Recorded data
--
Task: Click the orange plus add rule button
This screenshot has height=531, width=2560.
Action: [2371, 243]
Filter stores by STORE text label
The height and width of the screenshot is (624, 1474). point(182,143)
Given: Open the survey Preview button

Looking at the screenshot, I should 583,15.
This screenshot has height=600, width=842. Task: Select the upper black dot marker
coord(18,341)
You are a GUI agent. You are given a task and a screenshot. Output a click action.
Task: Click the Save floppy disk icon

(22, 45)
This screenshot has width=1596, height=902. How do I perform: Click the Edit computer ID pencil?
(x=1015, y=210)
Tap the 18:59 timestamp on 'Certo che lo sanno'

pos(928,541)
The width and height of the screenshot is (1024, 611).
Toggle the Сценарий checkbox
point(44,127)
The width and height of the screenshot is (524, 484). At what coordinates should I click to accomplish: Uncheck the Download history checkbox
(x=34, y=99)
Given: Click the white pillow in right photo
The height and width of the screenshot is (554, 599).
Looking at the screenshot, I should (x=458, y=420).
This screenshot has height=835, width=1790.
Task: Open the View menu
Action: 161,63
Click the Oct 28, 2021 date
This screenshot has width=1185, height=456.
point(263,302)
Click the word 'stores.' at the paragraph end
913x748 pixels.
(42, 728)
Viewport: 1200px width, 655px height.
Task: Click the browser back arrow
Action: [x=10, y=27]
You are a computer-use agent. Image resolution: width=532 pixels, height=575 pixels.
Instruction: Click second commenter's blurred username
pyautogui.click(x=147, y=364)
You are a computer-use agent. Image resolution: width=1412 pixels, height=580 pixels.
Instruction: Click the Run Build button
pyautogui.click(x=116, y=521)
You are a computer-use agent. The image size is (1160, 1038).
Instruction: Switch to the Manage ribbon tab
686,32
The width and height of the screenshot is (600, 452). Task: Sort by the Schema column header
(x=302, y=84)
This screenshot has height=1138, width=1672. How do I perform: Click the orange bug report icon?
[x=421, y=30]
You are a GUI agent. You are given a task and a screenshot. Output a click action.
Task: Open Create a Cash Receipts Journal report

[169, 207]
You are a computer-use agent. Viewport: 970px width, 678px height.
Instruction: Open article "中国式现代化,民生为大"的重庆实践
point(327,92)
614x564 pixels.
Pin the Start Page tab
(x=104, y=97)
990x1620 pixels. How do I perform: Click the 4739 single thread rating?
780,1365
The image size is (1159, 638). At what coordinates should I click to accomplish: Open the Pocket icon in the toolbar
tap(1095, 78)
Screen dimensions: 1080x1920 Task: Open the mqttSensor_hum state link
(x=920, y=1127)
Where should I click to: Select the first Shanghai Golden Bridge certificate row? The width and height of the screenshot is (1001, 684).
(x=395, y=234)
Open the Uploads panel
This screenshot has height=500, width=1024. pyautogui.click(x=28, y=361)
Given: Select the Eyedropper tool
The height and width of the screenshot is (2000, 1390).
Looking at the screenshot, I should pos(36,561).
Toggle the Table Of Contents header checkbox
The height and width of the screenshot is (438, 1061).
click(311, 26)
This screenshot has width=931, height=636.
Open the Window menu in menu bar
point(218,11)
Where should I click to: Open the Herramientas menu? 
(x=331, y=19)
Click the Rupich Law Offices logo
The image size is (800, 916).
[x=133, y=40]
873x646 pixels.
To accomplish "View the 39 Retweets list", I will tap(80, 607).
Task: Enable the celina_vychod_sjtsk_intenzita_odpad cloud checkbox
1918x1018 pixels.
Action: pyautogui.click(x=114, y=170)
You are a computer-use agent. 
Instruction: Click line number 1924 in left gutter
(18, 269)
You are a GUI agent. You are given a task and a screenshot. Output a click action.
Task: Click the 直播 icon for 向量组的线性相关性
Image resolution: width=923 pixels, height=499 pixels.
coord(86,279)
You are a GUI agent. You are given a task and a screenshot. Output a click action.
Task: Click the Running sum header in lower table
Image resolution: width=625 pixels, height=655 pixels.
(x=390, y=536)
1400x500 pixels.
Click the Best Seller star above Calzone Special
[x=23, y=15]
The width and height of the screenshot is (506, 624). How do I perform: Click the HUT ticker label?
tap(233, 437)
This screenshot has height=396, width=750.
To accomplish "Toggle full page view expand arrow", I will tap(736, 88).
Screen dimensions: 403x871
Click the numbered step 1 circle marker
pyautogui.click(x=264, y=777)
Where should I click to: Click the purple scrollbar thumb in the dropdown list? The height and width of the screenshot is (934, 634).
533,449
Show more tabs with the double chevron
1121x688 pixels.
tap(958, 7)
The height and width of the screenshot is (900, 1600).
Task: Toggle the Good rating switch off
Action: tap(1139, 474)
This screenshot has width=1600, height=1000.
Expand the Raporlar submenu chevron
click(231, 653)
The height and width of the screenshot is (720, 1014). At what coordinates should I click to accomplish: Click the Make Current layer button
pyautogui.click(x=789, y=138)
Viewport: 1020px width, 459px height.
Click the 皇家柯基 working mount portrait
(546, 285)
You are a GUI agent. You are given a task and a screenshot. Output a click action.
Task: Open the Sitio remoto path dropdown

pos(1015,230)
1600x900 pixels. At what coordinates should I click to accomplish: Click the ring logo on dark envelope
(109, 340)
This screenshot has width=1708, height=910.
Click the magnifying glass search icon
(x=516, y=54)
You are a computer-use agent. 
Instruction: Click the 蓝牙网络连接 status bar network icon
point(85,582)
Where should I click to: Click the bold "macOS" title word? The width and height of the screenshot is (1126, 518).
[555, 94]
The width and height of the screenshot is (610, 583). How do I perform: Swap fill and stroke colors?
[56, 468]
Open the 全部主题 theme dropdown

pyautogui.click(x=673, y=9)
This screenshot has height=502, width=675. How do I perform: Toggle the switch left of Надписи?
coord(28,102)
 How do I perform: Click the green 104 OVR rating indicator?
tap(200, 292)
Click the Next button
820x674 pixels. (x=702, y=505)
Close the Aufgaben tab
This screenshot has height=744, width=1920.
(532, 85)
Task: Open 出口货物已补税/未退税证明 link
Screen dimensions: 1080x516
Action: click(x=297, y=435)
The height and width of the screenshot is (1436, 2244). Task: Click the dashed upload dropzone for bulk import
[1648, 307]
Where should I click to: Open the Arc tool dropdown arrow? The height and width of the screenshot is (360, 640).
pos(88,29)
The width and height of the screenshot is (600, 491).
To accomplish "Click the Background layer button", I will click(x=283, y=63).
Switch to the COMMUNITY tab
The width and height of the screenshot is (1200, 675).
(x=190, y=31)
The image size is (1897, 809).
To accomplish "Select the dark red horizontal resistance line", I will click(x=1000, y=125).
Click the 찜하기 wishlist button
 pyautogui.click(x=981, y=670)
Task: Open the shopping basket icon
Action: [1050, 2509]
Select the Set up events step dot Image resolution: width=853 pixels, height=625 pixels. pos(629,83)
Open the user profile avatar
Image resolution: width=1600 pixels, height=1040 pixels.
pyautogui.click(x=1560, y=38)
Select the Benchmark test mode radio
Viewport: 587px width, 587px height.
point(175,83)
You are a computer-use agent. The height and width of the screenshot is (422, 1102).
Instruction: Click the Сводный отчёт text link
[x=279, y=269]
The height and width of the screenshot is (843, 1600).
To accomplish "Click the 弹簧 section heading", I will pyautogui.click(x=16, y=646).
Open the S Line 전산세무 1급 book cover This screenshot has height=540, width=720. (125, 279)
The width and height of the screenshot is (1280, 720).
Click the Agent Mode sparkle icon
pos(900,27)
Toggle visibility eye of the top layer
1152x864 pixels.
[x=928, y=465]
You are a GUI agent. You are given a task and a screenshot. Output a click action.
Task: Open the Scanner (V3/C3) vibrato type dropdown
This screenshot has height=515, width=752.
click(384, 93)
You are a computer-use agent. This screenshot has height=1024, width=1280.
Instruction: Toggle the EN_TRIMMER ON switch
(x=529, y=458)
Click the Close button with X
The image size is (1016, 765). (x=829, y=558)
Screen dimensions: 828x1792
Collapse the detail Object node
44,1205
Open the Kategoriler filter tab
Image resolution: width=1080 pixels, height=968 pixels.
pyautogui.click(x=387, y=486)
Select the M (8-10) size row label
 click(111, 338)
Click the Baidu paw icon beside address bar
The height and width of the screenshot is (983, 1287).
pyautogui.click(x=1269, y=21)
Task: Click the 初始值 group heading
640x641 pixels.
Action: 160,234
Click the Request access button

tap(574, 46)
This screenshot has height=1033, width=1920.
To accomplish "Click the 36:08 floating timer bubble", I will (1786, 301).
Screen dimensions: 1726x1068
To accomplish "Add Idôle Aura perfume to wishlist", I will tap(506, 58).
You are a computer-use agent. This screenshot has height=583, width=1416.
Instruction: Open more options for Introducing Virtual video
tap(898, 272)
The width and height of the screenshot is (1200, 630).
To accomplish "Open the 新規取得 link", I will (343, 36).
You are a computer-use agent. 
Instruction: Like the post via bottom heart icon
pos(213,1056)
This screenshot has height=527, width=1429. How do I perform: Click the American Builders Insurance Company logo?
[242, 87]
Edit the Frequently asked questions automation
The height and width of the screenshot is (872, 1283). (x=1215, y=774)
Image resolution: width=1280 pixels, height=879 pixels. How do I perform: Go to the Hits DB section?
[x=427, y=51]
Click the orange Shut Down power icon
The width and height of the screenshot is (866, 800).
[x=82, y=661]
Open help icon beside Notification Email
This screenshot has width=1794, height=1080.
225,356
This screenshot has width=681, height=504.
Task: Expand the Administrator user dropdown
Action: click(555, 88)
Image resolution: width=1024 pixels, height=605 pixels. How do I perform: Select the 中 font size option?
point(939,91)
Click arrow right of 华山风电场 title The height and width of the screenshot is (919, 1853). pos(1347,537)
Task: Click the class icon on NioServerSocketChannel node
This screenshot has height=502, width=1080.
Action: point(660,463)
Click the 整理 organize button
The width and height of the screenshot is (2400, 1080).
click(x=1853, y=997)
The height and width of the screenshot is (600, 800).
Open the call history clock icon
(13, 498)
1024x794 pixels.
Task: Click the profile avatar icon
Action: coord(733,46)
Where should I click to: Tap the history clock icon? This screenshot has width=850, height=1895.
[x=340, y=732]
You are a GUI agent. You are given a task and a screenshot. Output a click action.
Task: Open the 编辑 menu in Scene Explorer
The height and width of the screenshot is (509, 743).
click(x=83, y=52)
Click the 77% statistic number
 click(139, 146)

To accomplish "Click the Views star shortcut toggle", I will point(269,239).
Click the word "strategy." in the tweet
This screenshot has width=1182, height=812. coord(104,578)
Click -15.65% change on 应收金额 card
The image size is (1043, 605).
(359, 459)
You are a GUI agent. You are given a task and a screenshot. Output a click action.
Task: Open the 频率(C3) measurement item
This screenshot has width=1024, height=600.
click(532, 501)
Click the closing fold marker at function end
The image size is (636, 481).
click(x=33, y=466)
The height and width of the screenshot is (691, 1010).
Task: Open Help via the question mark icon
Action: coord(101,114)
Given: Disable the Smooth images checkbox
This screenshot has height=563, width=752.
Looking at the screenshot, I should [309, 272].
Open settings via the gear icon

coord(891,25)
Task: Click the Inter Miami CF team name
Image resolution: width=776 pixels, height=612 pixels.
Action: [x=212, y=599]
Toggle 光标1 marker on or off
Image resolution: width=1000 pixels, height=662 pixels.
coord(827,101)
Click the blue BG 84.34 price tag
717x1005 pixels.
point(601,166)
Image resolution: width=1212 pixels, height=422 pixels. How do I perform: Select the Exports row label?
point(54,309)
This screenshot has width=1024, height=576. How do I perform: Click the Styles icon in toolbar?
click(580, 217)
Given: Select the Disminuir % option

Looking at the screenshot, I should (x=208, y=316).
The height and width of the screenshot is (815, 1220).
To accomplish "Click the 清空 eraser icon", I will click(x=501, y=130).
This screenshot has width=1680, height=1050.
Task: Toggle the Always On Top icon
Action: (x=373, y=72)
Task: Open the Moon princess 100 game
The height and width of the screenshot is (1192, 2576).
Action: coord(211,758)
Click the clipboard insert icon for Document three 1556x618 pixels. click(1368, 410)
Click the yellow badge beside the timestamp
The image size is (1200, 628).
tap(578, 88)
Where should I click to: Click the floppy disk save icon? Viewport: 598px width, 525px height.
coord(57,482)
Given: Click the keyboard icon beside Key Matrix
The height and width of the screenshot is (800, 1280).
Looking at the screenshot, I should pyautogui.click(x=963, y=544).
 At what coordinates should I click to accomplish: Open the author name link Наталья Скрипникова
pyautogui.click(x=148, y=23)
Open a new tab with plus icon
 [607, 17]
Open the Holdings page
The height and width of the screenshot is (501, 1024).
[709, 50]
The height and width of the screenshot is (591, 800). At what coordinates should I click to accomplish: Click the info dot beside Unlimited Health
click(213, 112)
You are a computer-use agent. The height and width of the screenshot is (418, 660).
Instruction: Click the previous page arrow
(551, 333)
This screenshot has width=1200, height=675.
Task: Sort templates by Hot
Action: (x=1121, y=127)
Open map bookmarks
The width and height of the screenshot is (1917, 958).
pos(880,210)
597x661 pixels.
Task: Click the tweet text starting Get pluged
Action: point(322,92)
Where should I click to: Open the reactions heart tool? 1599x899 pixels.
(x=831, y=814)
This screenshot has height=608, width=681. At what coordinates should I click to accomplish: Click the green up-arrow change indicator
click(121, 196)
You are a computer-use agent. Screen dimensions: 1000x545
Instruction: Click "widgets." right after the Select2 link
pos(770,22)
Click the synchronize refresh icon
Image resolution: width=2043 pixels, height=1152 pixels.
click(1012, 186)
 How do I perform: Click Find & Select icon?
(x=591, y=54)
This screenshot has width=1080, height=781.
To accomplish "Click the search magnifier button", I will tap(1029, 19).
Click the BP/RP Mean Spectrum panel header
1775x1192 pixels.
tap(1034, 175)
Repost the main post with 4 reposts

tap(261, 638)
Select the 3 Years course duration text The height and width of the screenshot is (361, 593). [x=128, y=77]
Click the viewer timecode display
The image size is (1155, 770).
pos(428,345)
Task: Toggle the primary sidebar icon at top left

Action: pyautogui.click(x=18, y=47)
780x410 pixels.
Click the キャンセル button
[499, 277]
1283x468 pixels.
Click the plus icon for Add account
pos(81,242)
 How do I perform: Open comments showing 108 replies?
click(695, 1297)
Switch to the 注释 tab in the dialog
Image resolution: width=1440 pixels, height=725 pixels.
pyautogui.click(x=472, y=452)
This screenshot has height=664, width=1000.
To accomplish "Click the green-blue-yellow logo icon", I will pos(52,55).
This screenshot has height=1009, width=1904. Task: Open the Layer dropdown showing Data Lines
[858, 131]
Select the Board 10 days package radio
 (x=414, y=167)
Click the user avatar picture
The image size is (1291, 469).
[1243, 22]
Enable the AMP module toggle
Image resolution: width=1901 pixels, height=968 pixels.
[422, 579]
--
BRIEF
Wherever the word "blue" appears in the records above, copy that line.

RESPONSE TO THE TASK
Click the blue BG 84.34 price tag
To accomplish "Click the green-blue-yellow logo icon", I will pos(52,55).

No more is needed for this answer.